The iPhone SE has a bigger battery than the iPhone 5s
While rivalry within the Android ecosystem has led to a perpetual race for the latest and greatest in hardware, Apple has held a pretty leisurely pace in comparison. And so while the likes of Samsung, LG, and HTC are cramming as many as 1440 x 2560 pixels in tiny screens, Apple is unwilling to cross the 1080 x 1920 resolution line. And while Samsung's latest Galaxy S7 features a 3,000 mAh battery, its direct rival, the iPhone 6s, makes do with a little over half that capacity.
Hardware specifications aren't everything, of course—as we've consistently tried to impress over the years—and Apple seems to agree. Which is why the company is traditionally lax when it comes to listing what it considers minutiae details about the techno stuff inside its devices. Battery capacity is a good example of that, and the iPhone SE has been the latest mystery.

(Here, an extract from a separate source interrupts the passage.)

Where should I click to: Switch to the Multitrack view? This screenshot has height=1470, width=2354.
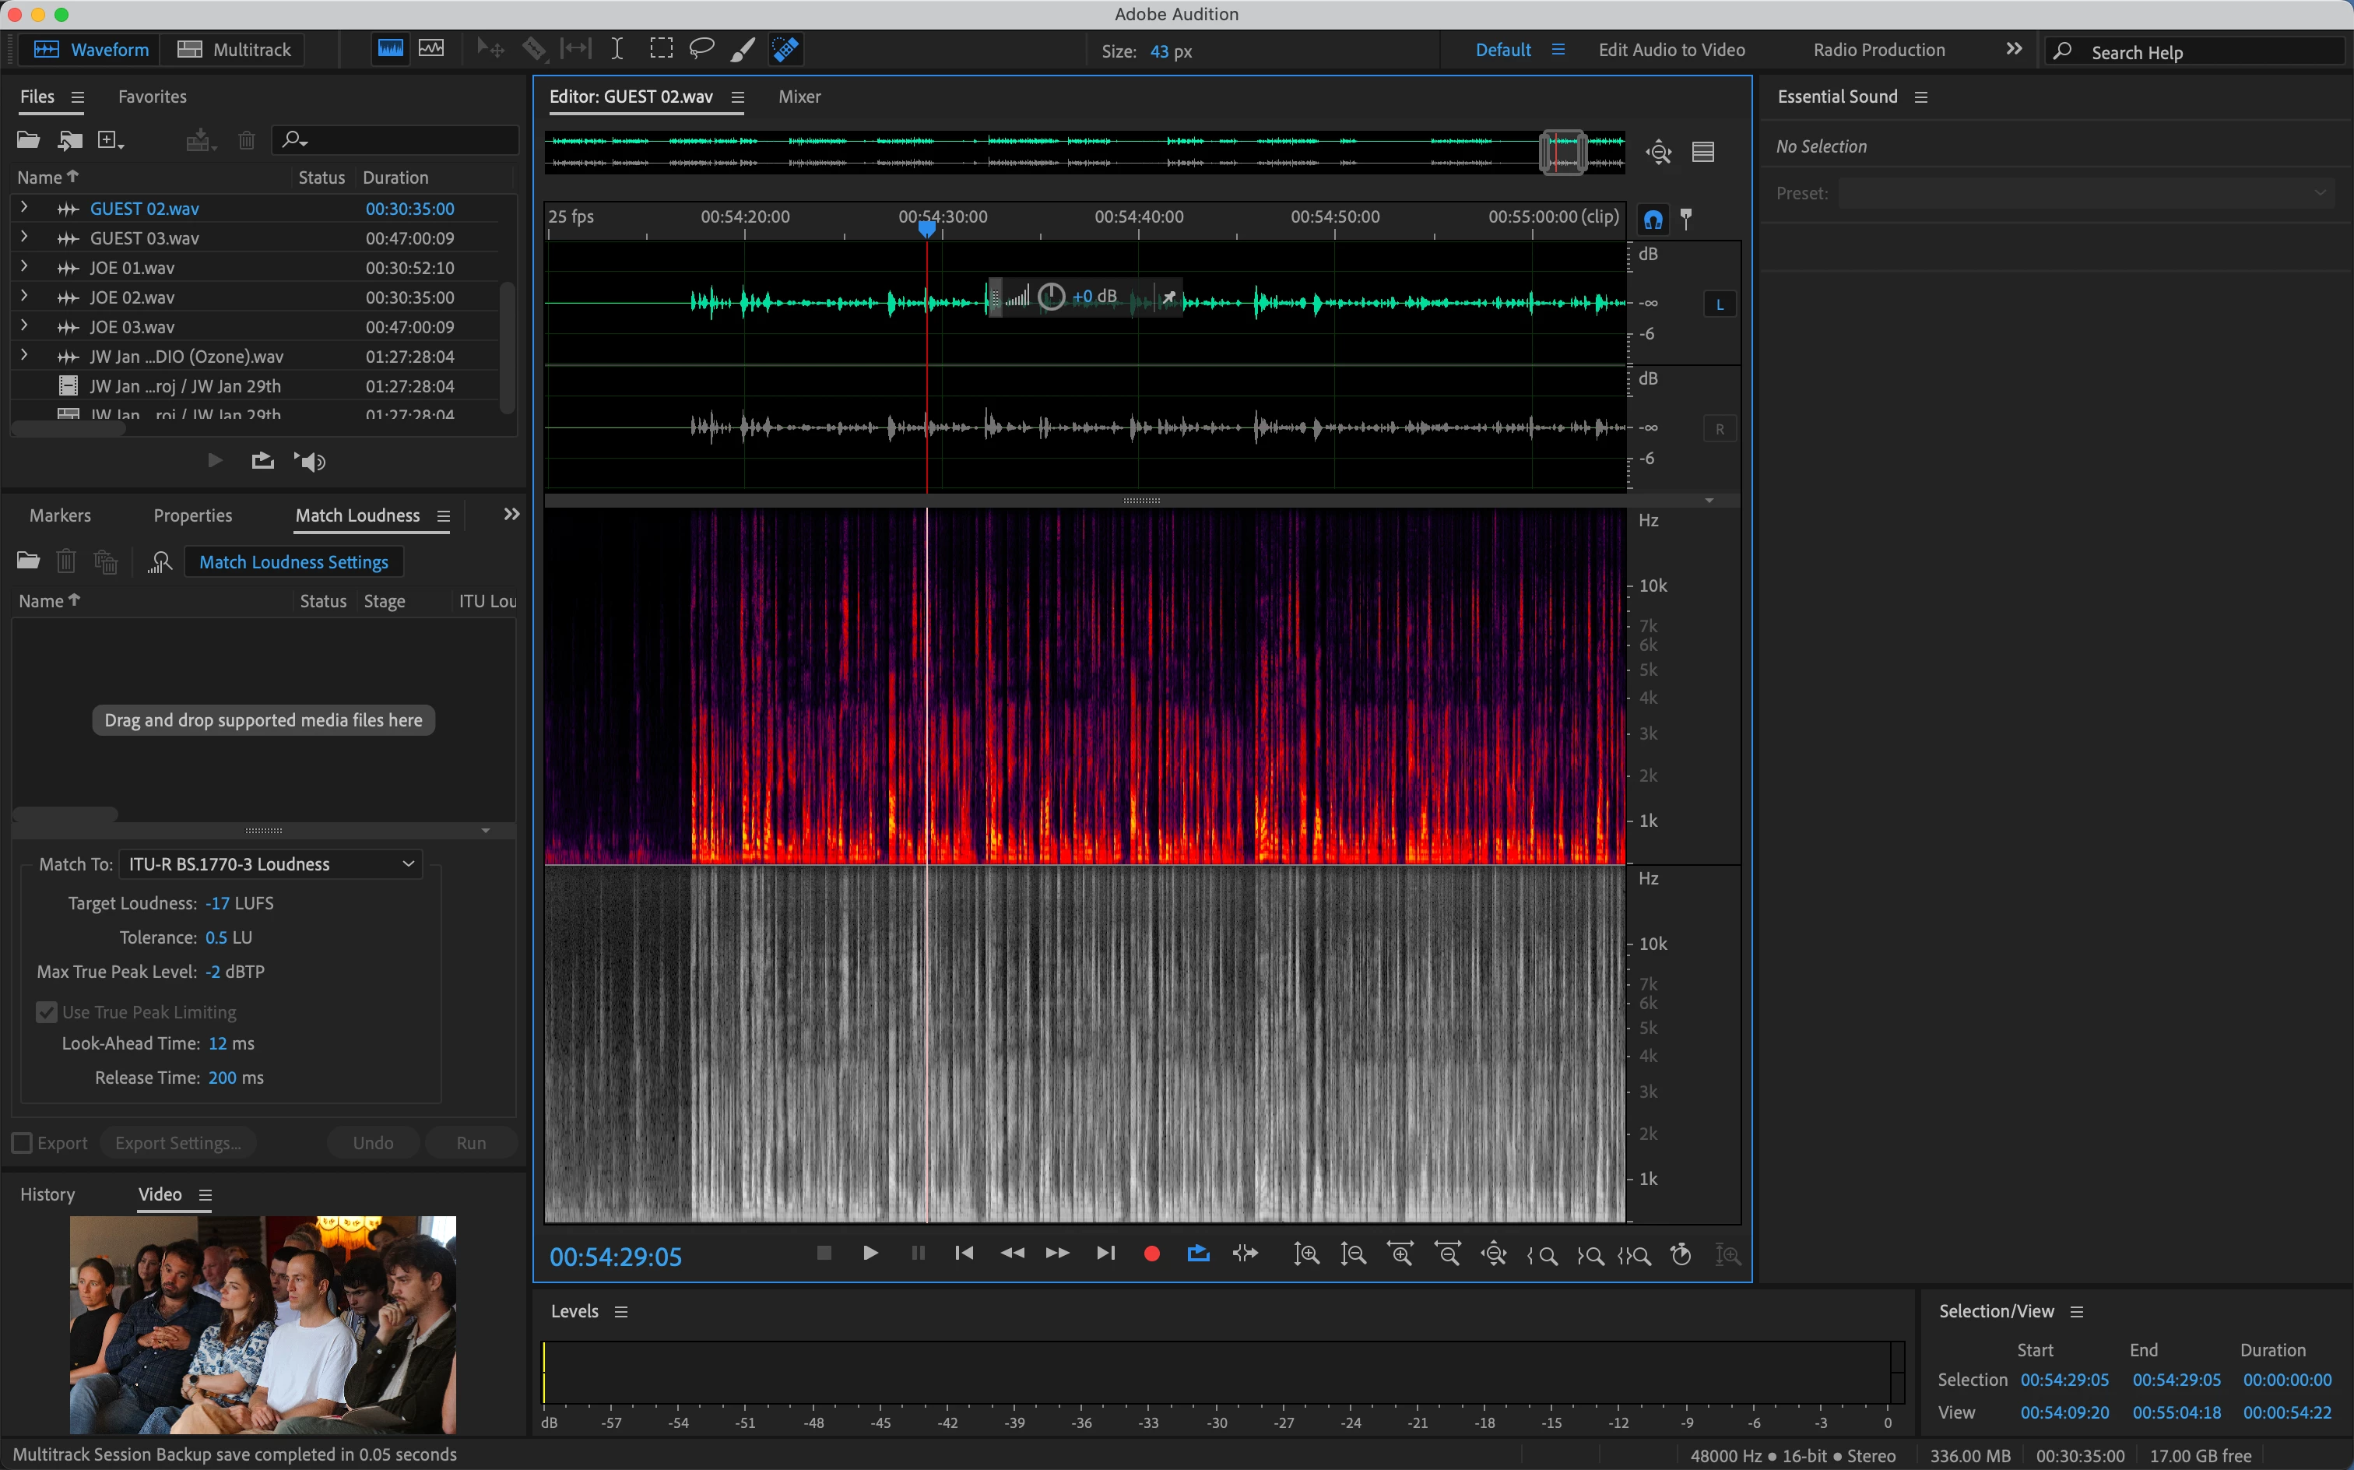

As it turns out, despite it essentially being an iPhone 6s trapped in an iPhone 5s body, it adopts the cell of neither. Instead, as a teardown courtesy of ETSupply reveals, Apple went middle of the road—a slightly larger unit than the iPhone 5s', but still smaller than the iPhone 6s'. This allows us to fill in the final piece—specs wise—of our battery table that we published on the day of the SE's announcement:
Apple iPhone SE | Apple iPhone 6s | Apple iPhone 5s | |
Audio* | 50 | 50 | 40 |
Video* | 13 | 11 | 10 |
Wi-Fi browsing* | 13 | 11 | 10 |
LTE browsing* | 13 | 10 | 10 |
3G browsing* | 12 | 10 | 8 |
3G talk* | 14 | 14 | 10 |
Battery capacity | 1624 mAh | 1715 mAh | 1560 mAh |
As you can see, on paper, the iPhone SE appears certain to deliver better battery life than even the iPhone 6s. This is due to a combination of factors, such as a smaller screen real estate and more efficient components compared to the iPhone 5s.